The Great Depression
The Great Depression was an economic fall that occurred in North America, Europe, as well as in other industrialized areas of the world that started in 1929 and lasted until around 1939. This was known to be the longest and most brutal depression that the industrialized Western world had ever gone through. Even though the economy of the United States had gone into depression six months before, the Great Depression may be said to have started with a disastrous cave in of the stock market prices on the New York Stock Exchange in October 1929. For the period of the next three years the stock prices in the United States kept on falling, until by the end of 1932 they had fallen to only around twenty percent of their value in 1929. In addition to destroying many thousands of individual investors, this steep decline in the value of assets significantly strained banks as well as many other financial institutions, for the most part the ones holding stocks in their portfolios. A lot of banks were as a result forced into bankruptcy; by 1933, 11,000 of the United States' 25,000 banks had failed. The breakdown of so many banks, along with a common and nationwide loss of assurance in the economy, brought about a lot of reduced amounts of spending and demand and consequently of production, which as a result aggravated the descending spiral. The outcome was significantly falling output and drastically mounting unemployment. By 1932, the manufacturing output in the United States had gone down to fifty four percent of the level it had had in 1929, and unemployment had gone up to between twelve and fifteen million workers, which was approximately a twenty to thirty percent of the work force.

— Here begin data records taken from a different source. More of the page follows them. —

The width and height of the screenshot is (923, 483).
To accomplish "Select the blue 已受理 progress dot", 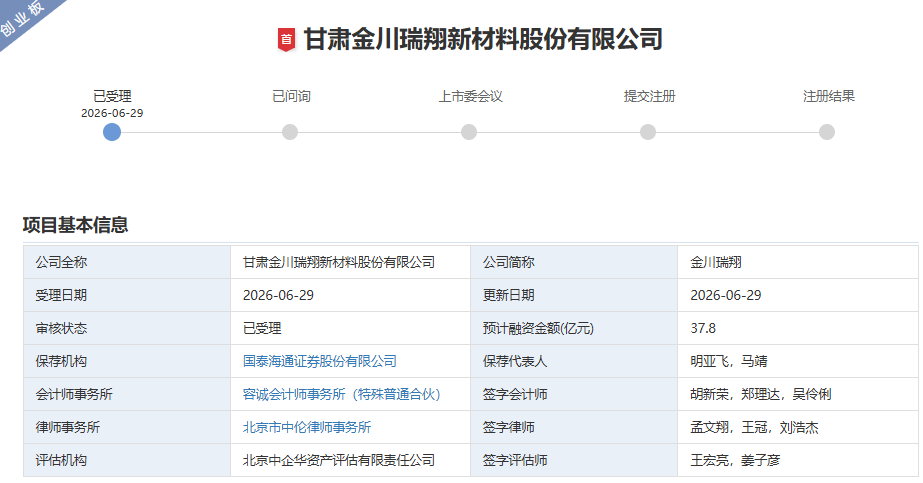I will (112, 132).
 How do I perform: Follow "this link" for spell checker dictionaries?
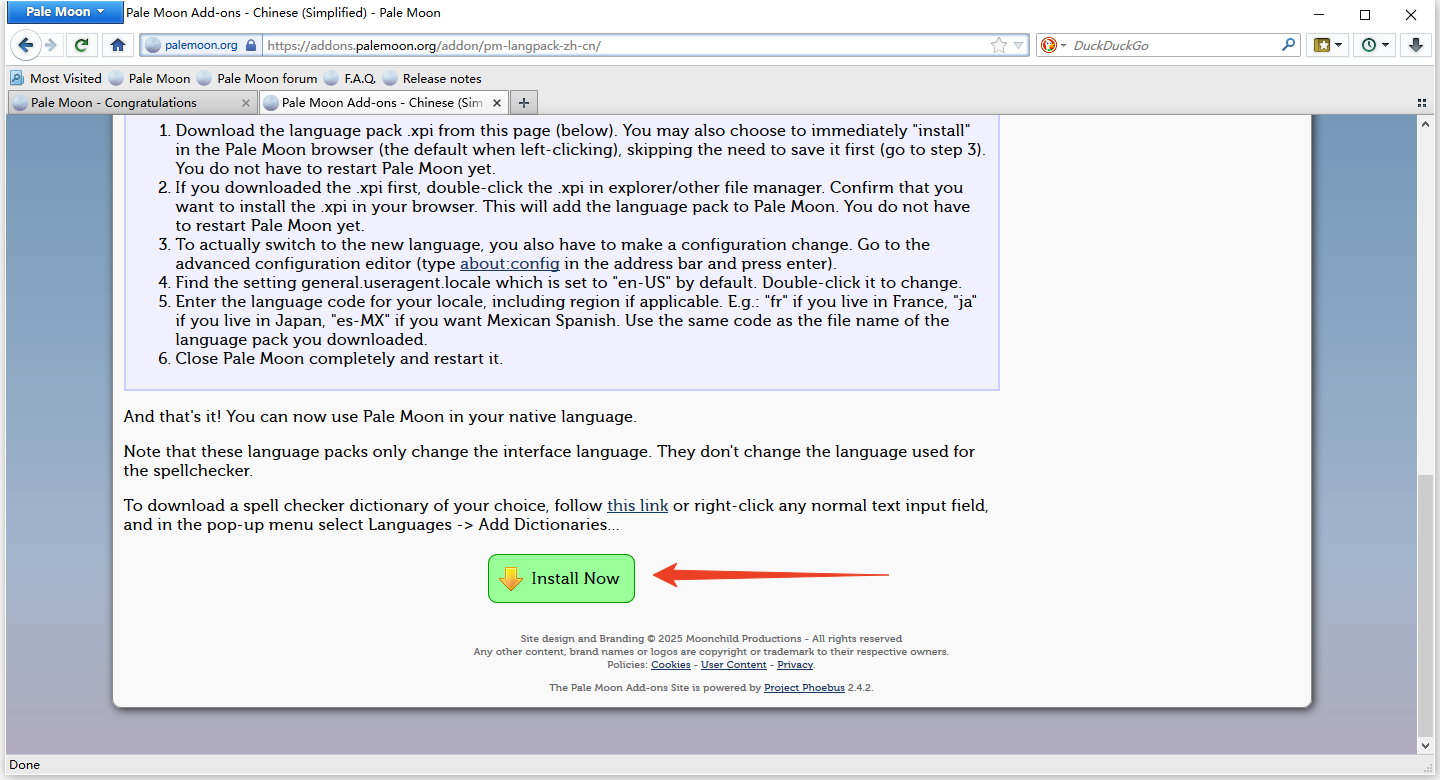637,506
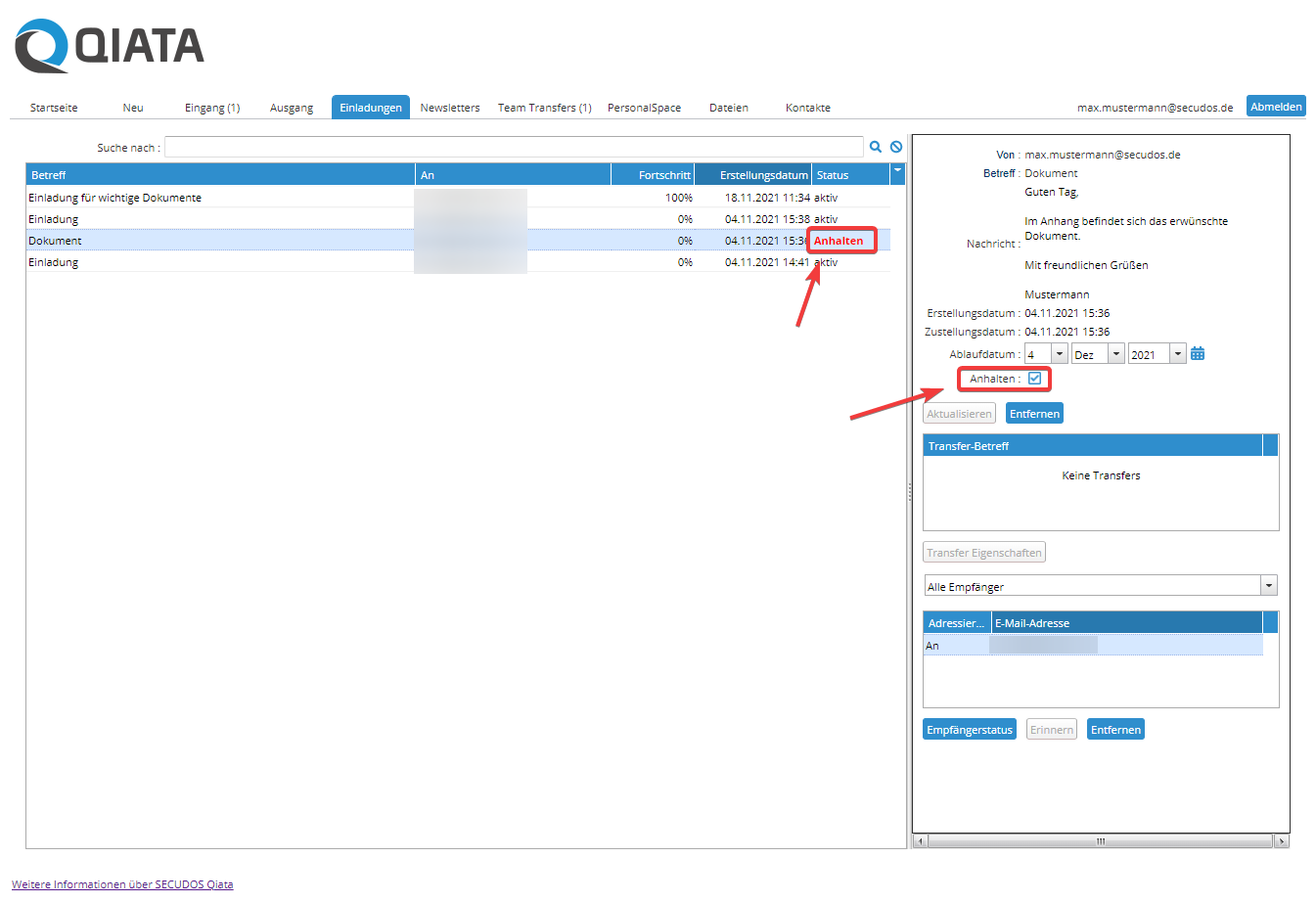
Task: Switch to the Newsletters tab
Action: click(x=450, y=108)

The Great Depression started in the United States however very rapidly turned into a worldwide economic crash owing to the special and intimate associations that had been forged between the United States and European economies after World War I. The United States had come out from the war as the main creditor and supporter of postwar Europe, whose national economies had been to a great extent destabilized by the war itself, due to war debts, and, in the case of Germany as well as other overcome nations, by the need to pay war compensation etc. Therefore after the American economy fell and the flow of American investment credits to Europe ended, prosperity was apt to fall down there as well. The Depression stroke hardest the nations that were most deeply indebted to the United States, such as in the case of Germany and Great Britain. In Germany, unemployment rose very quickly and started at the ending of 1929, and by the beginning of 1932 it had reached six million workers, which was equal to twenty five percent of the work force. Britain was not as harshly affected however its industrial and export sectors continued to be seriously depressed until World War II. A lot of other countries had also been affected by the slump when 1931 came around.